--- Supplied data Enclosed Below ---

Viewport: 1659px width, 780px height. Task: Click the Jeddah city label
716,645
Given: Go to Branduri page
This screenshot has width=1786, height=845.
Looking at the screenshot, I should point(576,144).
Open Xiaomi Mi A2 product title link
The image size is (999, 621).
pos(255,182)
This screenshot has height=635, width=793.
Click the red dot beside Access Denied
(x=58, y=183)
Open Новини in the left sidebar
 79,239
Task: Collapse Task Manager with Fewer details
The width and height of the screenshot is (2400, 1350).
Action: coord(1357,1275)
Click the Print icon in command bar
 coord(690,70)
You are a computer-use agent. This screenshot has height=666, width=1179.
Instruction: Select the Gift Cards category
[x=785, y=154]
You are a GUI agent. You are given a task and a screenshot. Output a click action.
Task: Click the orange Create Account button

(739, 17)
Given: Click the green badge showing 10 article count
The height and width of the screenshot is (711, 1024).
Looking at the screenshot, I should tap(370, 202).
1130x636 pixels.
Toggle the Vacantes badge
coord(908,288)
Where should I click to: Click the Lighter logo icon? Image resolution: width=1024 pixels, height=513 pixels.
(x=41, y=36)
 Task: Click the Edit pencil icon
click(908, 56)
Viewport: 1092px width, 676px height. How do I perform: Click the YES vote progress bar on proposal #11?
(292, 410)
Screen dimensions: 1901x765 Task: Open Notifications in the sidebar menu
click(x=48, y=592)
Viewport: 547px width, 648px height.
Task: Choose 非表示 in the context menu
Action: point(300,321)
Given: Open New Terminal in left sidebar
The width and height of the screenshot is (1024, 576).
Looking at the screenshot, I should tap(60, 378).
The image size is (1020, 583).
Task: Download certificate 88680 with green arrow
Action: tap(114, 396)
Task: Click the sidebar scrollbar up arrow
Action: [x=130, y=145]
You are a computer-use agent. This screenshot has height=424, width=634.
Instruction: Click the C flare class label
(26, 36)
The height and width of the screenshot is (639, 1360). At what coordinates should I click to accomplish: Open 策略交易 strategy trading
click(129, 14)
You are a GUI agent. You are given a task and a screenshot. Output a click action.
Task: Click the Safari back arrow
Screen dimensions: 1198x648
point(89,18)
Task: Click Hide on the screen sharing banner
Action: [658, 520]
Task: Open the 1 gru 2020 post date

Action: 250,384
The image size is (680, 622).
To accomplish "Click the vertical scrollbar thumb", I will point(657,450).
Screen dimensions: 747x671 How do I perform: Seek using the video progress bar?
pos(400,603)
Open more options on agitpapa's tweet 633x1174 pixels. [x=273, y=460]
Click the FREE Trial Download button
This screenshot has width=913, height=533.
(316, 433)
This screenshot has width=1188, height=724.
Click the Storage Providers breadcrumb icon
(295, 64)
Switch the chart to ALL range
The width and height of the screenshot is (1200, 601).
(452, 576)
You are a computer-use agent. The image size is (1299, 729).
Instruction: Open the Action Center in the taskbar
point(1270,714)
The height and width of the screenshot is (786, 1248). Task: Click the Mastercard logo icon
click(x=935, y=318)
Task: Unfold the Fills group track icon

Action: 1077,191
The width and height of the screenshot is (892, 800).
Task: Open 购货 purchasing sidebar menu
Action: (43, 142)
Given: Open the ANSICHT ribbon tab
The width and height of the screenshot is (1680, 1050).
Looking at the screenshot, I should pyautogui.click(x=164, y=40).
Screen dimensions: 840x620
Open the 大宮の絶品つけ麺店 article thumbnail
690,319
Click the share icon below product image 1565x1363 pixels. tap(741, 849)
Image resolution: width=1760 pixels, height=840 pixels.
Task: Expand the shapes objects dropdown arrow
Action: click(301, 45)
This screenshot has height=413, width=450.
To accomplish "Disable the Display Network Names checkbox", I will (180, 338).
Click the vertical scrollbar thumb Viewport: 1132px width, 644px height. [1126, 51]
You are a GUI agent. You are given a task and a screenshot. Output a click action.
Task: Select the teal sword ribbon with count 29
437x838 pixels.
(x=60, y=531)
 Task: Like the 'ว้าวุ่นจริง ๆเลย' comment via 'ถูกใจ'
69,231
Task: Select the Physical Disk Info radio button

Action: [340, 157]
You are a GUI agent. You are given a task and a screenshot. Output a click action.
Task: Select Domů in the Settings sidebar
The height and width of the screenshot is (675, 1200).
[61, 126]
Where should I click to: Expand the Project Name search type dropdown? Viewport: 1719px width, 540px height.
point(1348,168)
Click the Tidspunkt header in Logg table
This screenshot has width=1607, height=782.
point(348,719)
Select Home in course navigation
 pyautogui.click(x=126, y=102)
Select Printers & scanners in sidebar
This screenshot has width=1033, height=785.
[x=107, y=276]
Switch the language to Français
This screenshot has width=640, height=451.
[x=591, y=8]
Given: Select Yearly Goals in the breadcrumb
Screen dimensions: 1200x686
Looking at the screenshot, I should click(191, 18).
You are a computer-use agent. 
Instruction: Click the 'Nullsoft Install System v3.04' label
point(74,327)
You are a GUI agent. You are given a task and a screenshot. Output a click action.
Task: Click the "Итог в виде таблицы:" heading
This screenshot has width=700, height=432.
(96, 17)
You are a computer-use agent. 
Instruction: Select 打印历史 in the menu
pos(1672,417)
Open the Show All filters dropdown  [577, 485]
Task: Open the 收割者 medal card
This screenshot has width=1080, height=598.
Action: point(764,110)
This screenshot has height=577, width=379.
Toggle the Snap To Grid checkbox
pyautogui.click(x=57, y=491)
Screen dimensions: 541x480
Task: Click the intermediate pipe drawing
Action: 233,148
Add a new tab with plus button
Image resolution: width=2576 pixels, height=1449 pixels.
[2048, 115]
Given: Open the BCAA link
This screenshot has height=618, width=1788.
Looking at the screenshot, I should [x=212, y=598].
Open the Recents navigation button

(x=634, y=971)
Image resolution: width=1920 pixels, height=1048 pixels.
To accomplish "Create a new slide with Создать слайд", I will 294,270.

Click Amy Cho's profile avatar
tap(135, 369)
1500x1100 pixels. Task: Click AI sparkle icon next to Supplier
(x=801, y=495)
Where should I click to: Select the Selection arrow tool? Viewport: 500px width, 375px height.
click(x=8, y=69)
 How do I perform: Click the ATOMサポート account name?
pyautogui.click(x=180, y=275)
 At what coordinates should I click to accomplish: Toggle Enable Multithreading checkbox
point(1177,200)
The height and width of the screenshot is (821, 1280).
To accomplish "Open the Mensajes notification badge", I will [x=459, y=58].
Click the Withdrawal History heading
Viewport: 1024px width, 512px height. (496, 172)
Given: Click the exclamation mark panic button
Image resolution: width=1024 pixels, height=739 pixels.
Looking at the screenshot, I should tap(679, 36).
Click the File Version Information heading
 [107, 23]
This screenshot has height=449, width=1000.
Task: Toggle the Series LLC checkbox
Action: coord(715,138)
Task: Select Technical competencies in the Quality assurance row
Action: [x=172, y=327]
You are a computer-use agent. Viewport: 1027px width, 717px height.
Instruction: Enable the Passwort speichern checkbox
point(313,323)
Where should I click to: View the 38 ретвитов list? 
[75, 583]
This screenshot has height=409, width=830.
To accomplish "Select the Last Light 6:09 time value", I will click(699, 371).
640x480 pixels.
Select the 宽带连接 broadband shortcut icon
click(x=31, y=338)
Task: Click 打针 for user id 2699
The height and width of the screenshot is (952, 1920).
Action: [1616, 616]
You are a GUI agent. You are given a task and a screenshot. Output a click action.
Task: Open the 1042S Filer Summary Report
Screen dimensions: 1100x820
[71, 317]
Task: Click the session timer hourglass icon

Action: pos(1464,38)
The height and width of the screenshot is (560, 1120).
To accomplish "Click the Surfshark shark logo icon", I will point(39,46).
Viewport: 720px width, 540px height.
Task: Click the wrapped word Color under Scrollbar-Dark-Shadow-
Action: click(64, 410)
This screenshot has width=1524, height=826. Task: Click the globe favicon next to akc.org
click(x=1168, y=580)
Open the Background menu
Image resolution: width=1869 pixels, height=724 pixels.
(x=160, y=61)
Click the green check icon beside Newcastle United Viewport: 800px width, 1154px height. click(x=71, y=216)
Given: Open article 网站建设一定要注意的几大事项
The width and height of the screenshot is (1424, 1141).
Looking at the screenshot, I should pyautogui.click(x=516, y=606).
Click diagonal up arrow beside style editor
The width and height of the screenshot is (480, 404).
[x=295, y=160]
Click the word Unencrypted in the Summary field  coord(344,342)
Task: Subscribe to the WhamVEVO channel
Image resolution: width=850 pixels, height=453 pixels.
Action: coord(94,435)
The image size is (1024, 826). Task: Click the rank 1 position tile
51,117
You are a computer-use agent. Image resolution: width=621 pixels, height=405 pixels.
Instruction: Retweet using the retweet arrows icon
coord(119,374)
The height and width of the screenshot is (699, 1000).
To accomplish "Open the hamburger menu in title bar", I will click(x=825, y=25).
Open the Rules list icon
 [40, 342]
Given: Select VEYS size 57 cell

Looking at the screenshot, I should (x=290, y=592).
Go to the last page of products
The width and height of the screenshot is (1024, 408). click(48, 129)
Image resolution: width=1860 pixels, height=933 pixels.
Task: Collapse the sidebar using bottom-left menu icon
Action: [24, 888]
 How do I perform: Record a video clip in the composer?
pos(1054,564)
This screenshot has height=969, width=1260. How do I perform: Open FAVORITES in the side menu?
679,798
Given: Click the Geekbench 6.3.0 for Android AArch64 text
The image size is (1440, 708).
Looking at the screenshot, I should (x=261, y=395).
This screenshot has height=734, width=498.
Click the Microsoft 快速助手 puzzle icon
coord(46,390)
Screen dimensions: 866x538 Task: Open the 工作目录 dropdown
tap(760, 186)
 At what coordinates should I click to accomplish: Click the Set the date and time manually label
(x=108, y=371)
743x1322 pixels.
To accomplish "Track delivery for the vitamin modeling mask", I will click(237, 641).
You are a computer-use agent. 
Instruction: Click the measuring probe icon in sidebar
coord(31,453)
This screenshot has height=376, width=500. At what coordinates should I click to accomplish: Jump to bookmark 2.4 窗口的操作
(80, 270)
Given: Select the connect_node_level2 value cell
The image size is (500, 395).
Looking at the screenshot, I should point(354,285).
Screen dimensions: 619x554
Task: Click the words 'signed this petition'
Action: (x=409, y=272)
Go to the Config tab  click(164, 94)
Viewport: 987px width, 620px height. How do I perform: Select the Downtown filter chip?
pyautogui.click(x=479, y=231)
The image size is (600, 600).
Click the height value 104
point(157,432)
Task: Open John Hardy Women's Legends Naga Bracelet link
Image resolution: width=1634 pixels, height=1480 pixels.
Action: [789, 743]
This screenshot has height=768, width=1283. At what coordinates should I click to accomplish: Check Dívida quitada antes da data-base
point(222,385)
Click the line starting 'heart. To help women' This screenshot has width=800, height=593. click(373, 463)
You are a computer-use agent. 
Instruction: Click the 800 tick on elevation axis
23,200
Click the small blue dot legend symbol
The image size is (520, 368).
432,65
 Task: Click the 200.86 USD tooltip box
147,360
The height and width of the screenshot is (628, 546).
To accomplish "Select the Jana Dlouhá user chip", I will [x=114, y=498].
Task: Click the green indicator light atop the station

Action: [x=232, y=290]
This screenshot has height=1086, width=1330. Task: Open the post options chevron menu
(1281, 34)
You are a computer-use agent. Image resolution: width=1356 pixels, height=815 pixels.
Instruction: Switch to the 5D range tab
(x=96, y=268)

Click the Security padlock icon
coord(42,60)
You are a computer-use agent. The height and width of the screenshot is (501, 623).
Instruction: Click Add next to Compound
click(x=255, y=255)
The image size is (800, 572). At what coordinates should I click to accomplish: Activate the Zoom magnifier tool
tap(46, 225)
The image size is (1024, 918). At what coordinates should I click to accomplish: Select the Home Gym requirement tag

--- End of Enclosed Supplied data ---

• [Your objective]: Could you restate, word for word, the lines above from the one with "Viewport: 1092px width, 676px" to the one with "Task: Click the Safari back arrow", both included?

• [Result]:
Viewport: 1092px width, 676px height. How do I perform: Click the YES vote progress bar on proposal #11?
(292, 410)
Screen dimensions: 1901x765 Task: Open Notifications in the sidebar menu
click(x=48, y=592)
Viewport: 547px width, 648px height.
Task: Choose 非表示 in the context menu
Action: point(300,321)
Given: Open New Terminal in left sidebar
The width and height of the screenshot is (1024, 576).
Looking at the screenshot, I should tap(60, 378).
The image size is (1020, 583).
Task: Download certificate 88680 with green arrow
Action: tap(114, 396)
Task: Click the sidebar scrollbar up arrow
Action: [x=130, y=145]
You are a computer-use agent. This screenshot has height=424, width=634.
Instruction: Click the C flare class label
(26, 36)
The height and width of the screenshot is (639, 1360). At what coordinates should I click to accomplish: Open 策略交易 strategy trading
click(129, 14)
You are a GUI agent. You are given a task and a screenshot. Output a click action.
Task: Click the Safari back arrow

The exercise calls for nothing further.